The Confederation of British Industry (CBI), which represents business interests, merely gave a short, lukewarm statement saying the government “deserves credit for its willingness to engage with businesses and unions on how to make a success of the Plan to Make Work Pay”.
How will the bill benefit workers in Bristol?
So what does all this mean for ordinary people, particularly in Bristol? Though Bristol remains one of the wealthier core cities (the largest cities in the UK outside London), statistics show 14% of Bristolians live in income deprivation, while 8% of households have experienced moderate to severe food insecurity.
Bristol is also now one of the UK’s most expensive cities, with rents increasing by 34% between December 2019 and May 2024, and a house price-to-income ratio of more than 10.
One proposal in the Employment Rights Bill is that the Low Pay Commission (the body that advises the government on what rate to set the National Living Wage and the National Minimum Wage) will have to take into account the cost of living when setting the minimum wage.
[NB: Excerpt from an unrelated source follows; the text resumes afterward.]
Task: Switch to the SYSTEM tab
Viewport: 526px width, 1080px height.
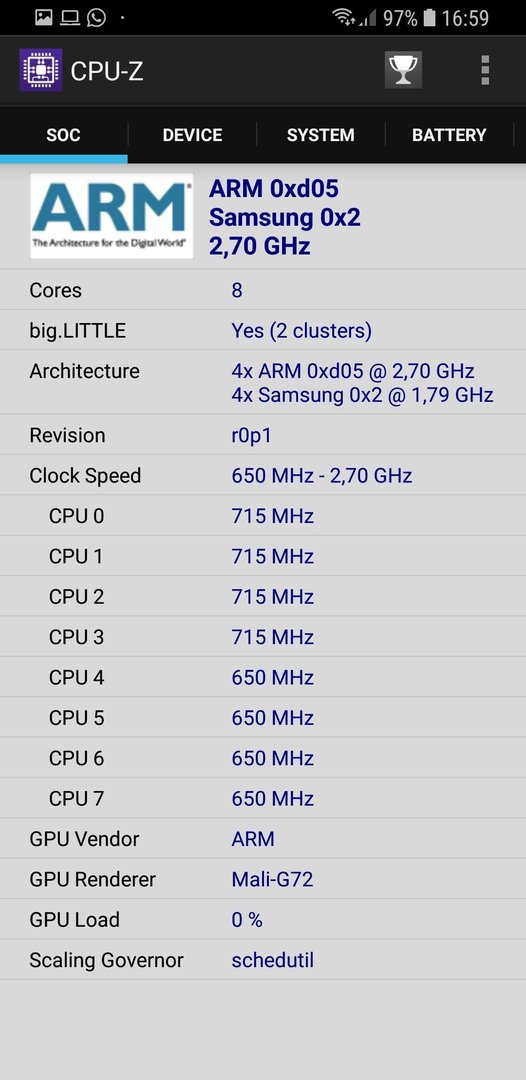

This will entail an increase in the National Minimum Wage, though the rate is yet to be disclosed.
Kellam argues this is one of the most promising proposals for Bristolians on low incomes. “If it was to give everyone a genuine living wage, that would be a significant difference to a lot of people,” he says.
What’s missing from the bill?
Kellam highlights several rights missing from the bill. One is the so-called ‘right to switch off’, designed to “protect workers from out-of-hours communication from their workplaces and the obligation to work effectively unpaid overtime outside their contracted hours”.
There are versions of this in countries including France, Portugal, Spain, Australia, India and Chile. Labour proposes instead “some form of guidance for employers – for want of a better way of saying it: ‘please don’t contact your workers outside of working hours’ – and to draw up guidance in certain settings”.
The bill also lacks a single status for workers. “Lots of people in the gig economy are employed effectively as independent contractors rather than as employees or workers,” says Kellam. “Labour in opposition said it was planning to try and close the gaps that exist between the legal protections, and to give a single status of worker rather than contractor – that’s been pushed down the line.”
Another issue is how these reforms will be enforced. “There is a bit of concern about how some of these rights are going to look in practice – whether they’re going to have full statutory backing in law, whether they’re going to have proper enforcement mechanisms.”
Overall, Kellam argues Labour could afford to be a bit more ambitious in terms of “expansive, bold thinking for what workers’ rights look like in the economy we live in”. This includes adjustments for an increasingly automated and digital world of work, and a willingness to explore ideas such as a four-day working week, currently being explored in Scotland.
When will the bill make a difference to my life?
The short answer is – it’s too early to say. The bill contains many promising elements, but most won’t become law until 2025 or 2026. The process of passing legislation through Parliament allows for some provisions in the bill to be strengthened, but some may also be weakened or watered down.
“It’s good Labour has recognised [workers’ rights] as a priority and put it top of its legislative programme”, says Kellam. “Nevertheless, we know we’re starting from such a low base, that trying to build up the sorts of protections workers need in the contemporary economy will require a huge amount of work [and] a degree of boldness that it appears the government isn’t quite willing to show yet.”